When you pop a pill, it begins a long and convoluted journey into your stomach, through the twisting intestines, and then into the bloodstream.
But its absorption might be hindered – so much so that it could take an hour longer for the stomach to dissolve oral medications – depending on your posture.
That's the finding of a new study from researchers at Johns Hopkins University who simulated how pills and tablets dissolve in the human stomach and are released into the upper intestine.
They found that the ideal posture for fastest absorption wasn't sitting upright, but leaning to your right.
"We were very surprised that posture had such an immense effect on the dissolution rate of a pill," says Rajat Mittal, a computer scientist studying fluid dynamics at Johns Hopkins School of Medicine.
"I never thought about whether I was doing it right or wrong, but now I'll definitely think about it every time I take a pill."
Less immediate but far more convenient than injecting medications, oral medications are absorbed into the bloodstream through the intestine. To get there, they must first pass through the stomach and the pylorus, a valve that opens and shuts during digestion.
While you might not be so concerned about how fast your body absorbs vitamin supplements, drug absorption has serious ramifications for how quickly painkillers take effect or how steadily medications stabilize blood pressure – not to mention finding the right dosage for women as opposed to men.
So Mittal and colleagues tested four postures using their computer model of a human stomach, which was based on high-resolution body scan images of a 34-year-old male.
Called StomachSim, the model simulated the fluid and biomechanics of a pill moving through the digestive tract and how fast it would be ejected from the stomach into the duodenum, the first part of the small intestine where absorption of nutrients begins.
Taking pills while leaning to or lying on the right side meant the drugs slipped into the deepest part of the computer stomach and were 'dissolved' twice as fast as pills taken sitting upright.
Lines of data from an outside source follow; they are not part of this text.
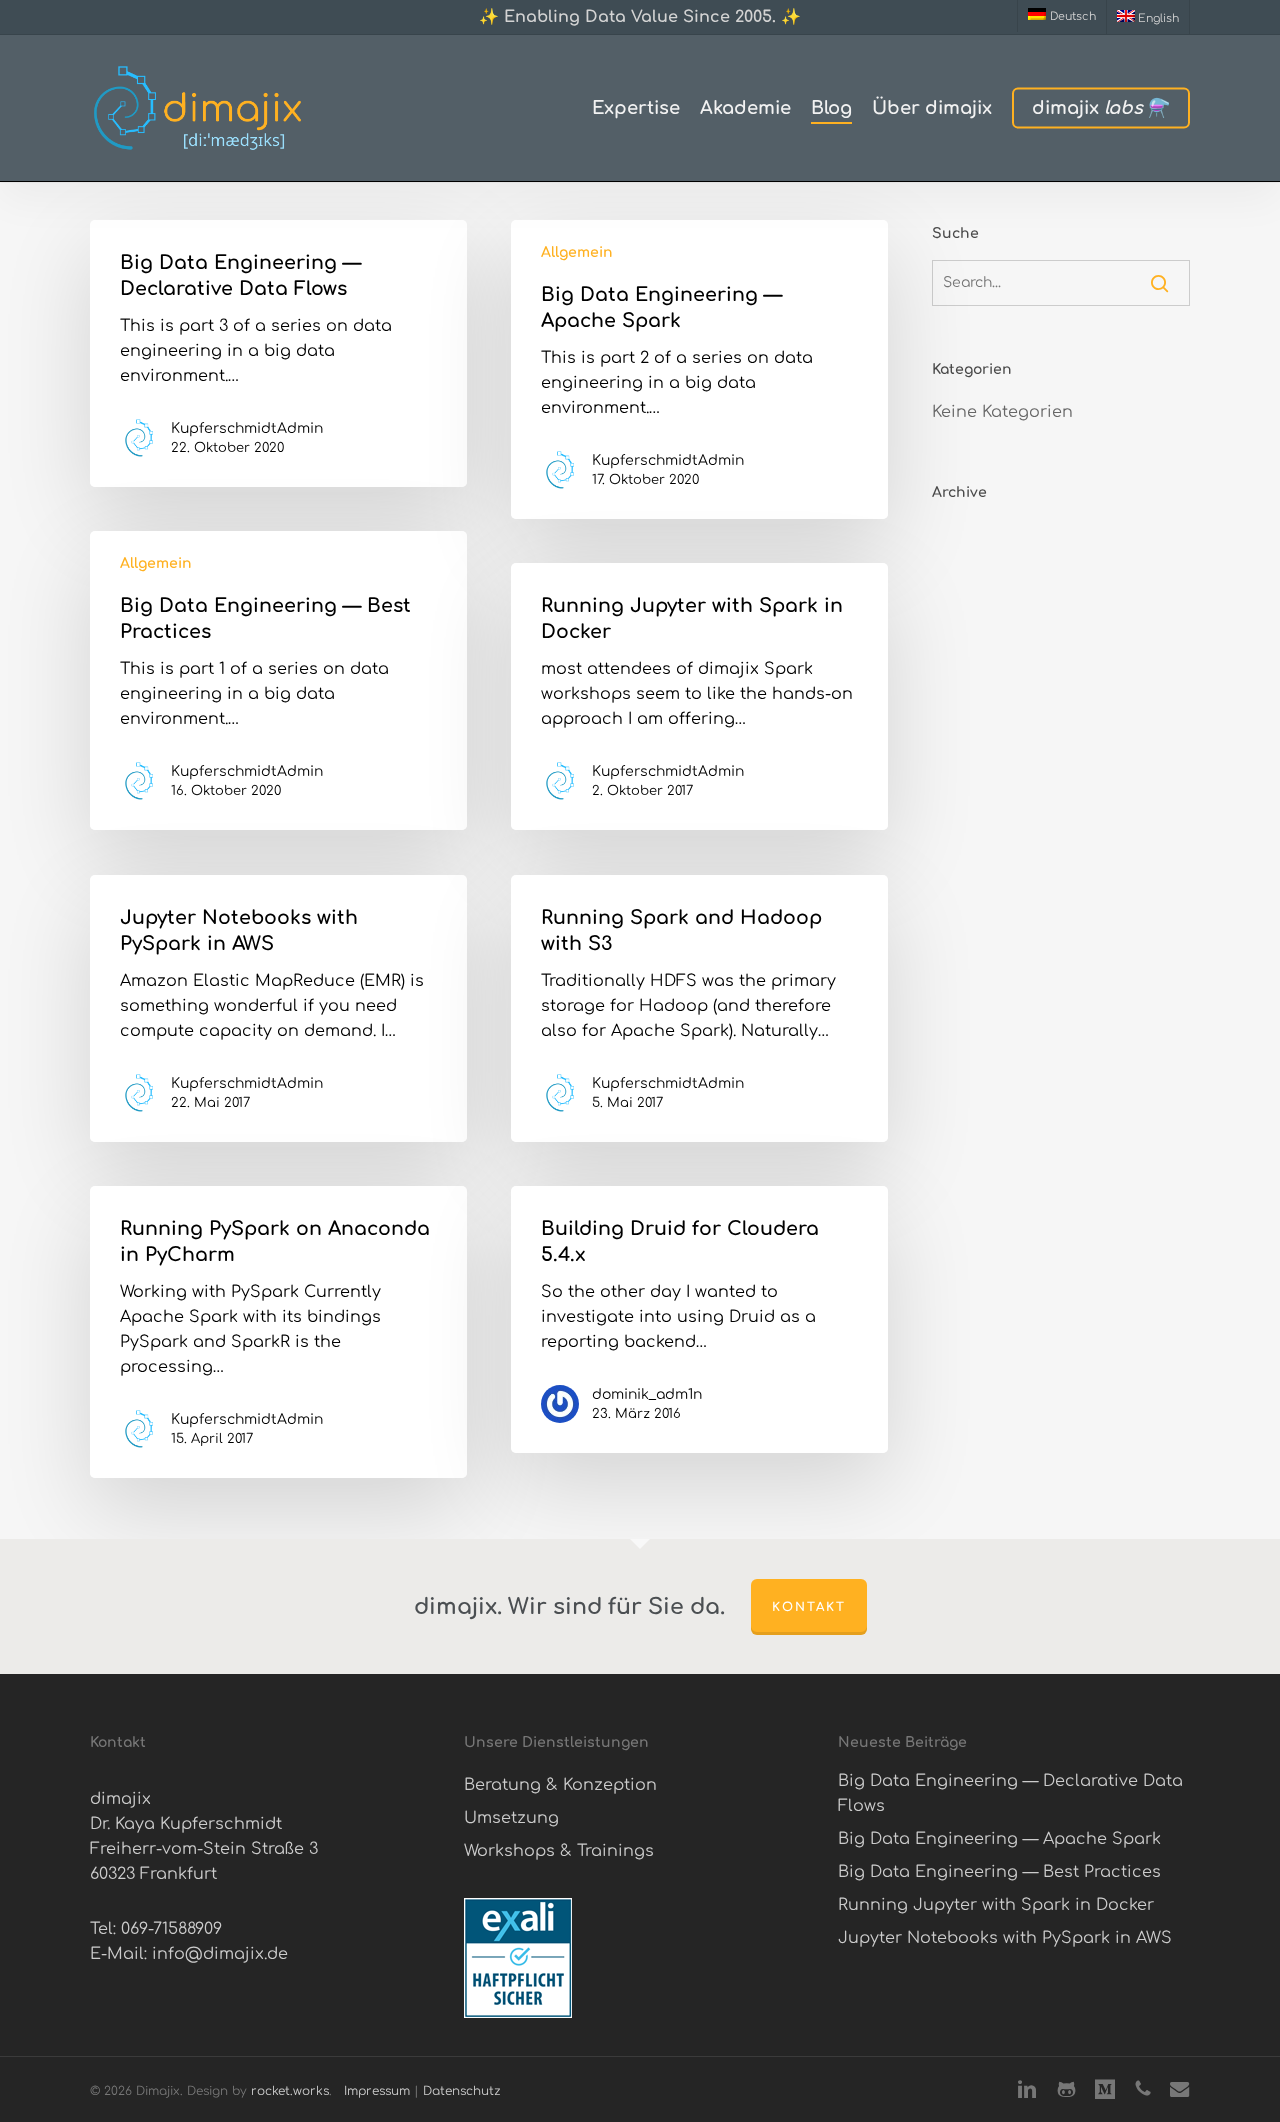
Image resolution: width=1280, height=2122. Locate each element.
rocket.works (290, 2091)
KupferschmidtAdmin (247, 428)
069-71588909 (171, 1929)
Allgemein (577, 252)
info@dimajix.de (220, 1954)
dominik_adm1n (647, 1394)
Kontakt (809, 1607)
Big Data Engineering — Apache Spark (999, 1839)
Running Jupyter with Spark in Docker (996, 1905)
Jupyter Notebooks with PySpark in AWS (1005, 1938)
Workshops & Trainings (559, 1851)
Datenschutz (462, 2091)
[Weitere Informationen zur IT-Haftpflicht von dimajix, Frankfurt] (518, 2013)
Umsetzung (511, 1818)
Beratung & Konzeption (560, 1785)
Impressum (377, 2091)
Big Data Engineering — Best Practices (999, 1872)
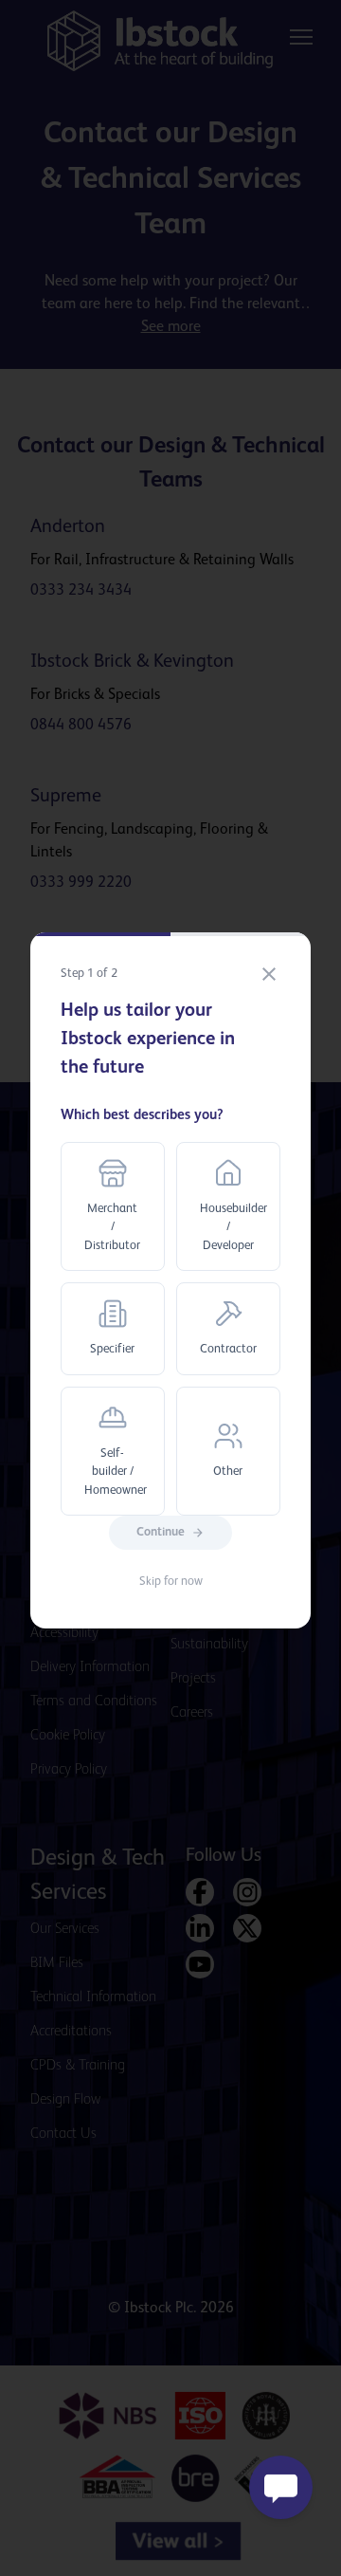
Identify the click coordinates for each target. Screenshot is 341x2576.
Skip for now (171, 1581)
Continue (160, 1532)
Lying on or leaning to the left side slowed dissolution such that it took up to five times longer to absorb pills in that position compared to an upright posture, where gravity and anatomy are on the stomach's side.
"For elderly, sedentary or bedridden people, whether they're turning to the left or to the right can have a huge impact," Mittal explains.
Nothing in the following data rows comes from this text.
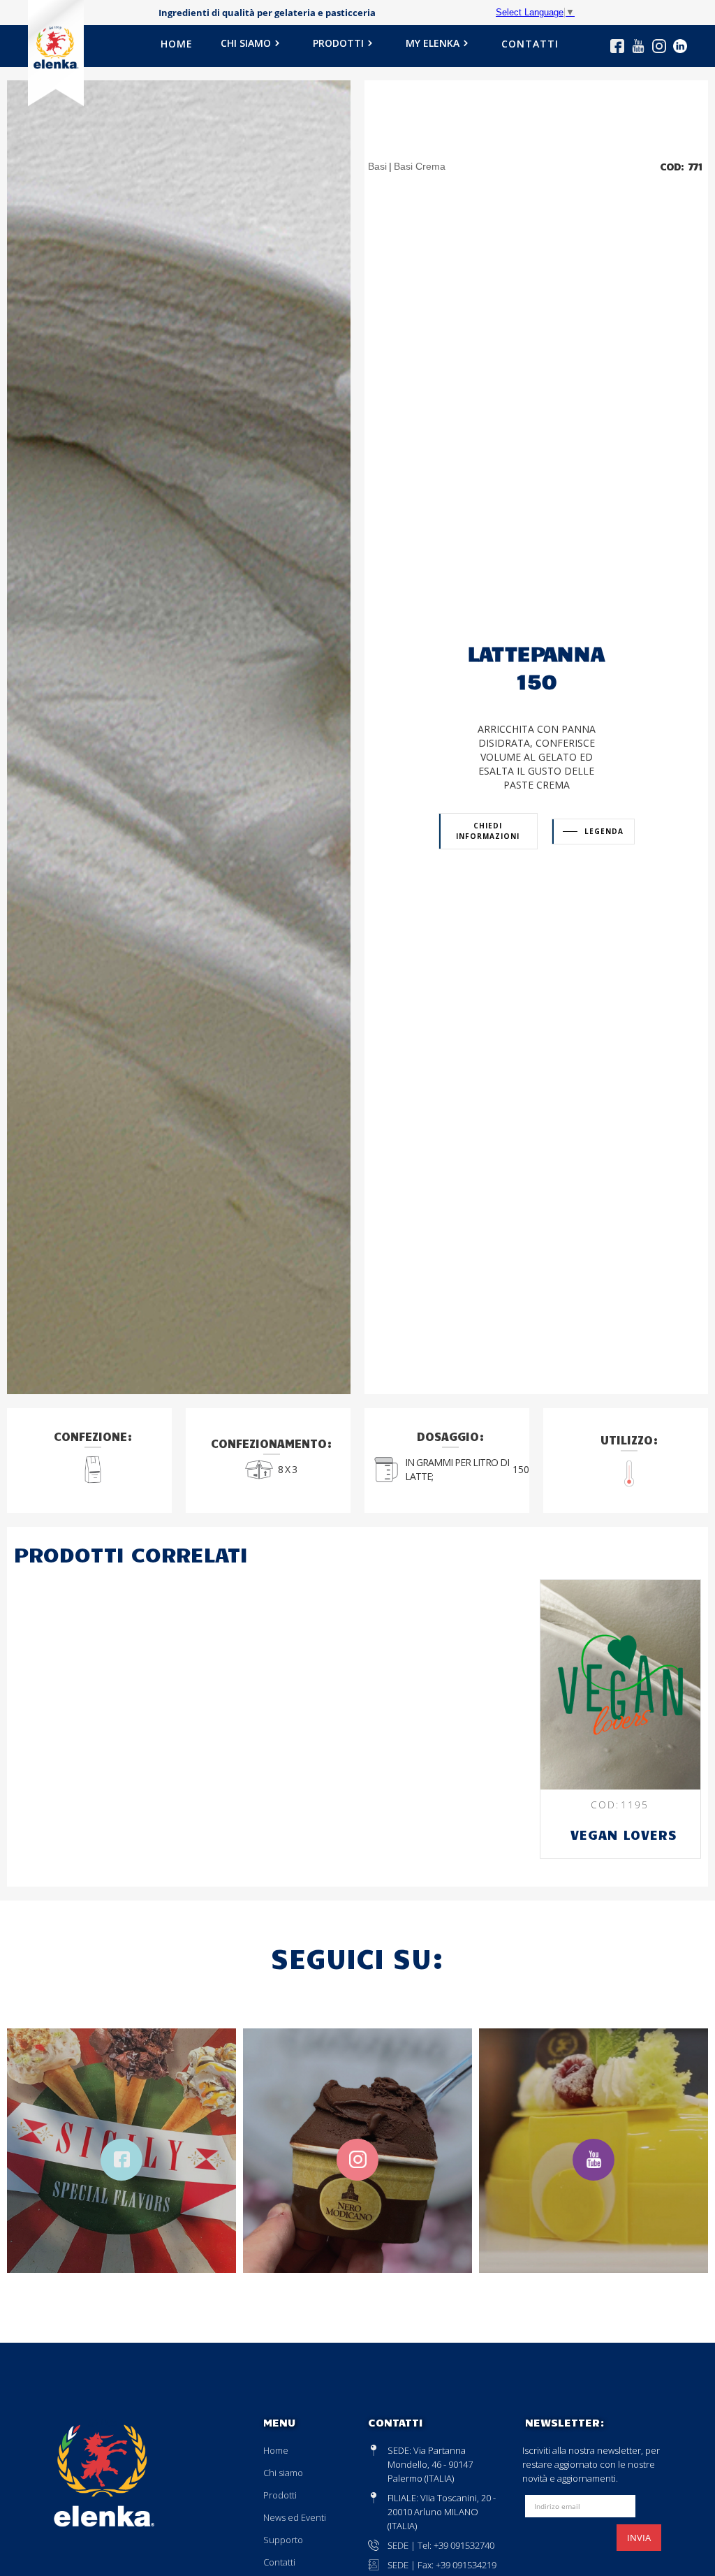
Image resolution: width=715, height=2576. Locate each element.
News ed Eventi (294, 2517)
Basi (377, 166)
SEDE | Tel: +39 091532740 (441, 2545)
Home (275, 2450)
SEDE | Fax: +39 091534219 (442, 2565)
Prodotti (280, 2495)
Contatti (279, 2562)
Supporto (283, 2539)
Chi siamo (283, 2472)
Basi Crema (419, 166)
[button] (253, 48)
Previous studies have similarly found lying on the right side quickens the rate at which the stomach empties food into the intestine, and that sitting, standing or reclining to the right also accelerates the absorption of oral drugs.
To take it one step further, the researchers simulated what happens to pill absorption if someone has a condition called gastroparesis, where damaged nerves or weakened stomach muscles stop or slow the stomach from emptying itself properly.
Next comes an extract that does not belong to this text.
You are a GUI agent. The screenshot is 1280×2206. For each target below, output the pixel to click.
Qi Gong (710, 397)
They found that even a small reduction in the simulated digestion power of the stomach led to noticeable differences in how fast it digested and ejected a pill into the duodenum – similar to changes in posture.
"Posture itself has such a huge impact on it, it's equivalent to somebody's stomach having a very significant dysfunction as far as pill dissolution is concerned," Mittal says.
Of course, a lot happens after drugs and food pass through the stomach, into the intestines and finally the bloodstream. Let's also not forget that computer simulations are useful but very simplified models of complex processes.
How much liquid, gas and food you have in your stomach can impact digestion too, but the researchers did not model this.
"Despite these and other limitations, we have demonstrated that computational models and simulations of gastric fluid mechanics can provide useful and unique insights into the complex physiological processes that underlie drug dissolution," the team writes.
How our bodies process medicines may also be somewhat out of our control, thanks to our genes.
In a field called pharmacogenetics, studies of genes encoding enzymes tasked with breaking down compounds shed some light on why people react to the same medications in different ways – differences which can be traced all the way back to our prehistoric cousins, the Neanderthals.
So while your posture seemingly makes a big difference in how fast your body absorbs oral drugs, there's far more to the story than that.
Your best bet for making sure medicines are effective is remembering to take the pills in the first place, and as prescribed.
The study was published in Physics of Fluids.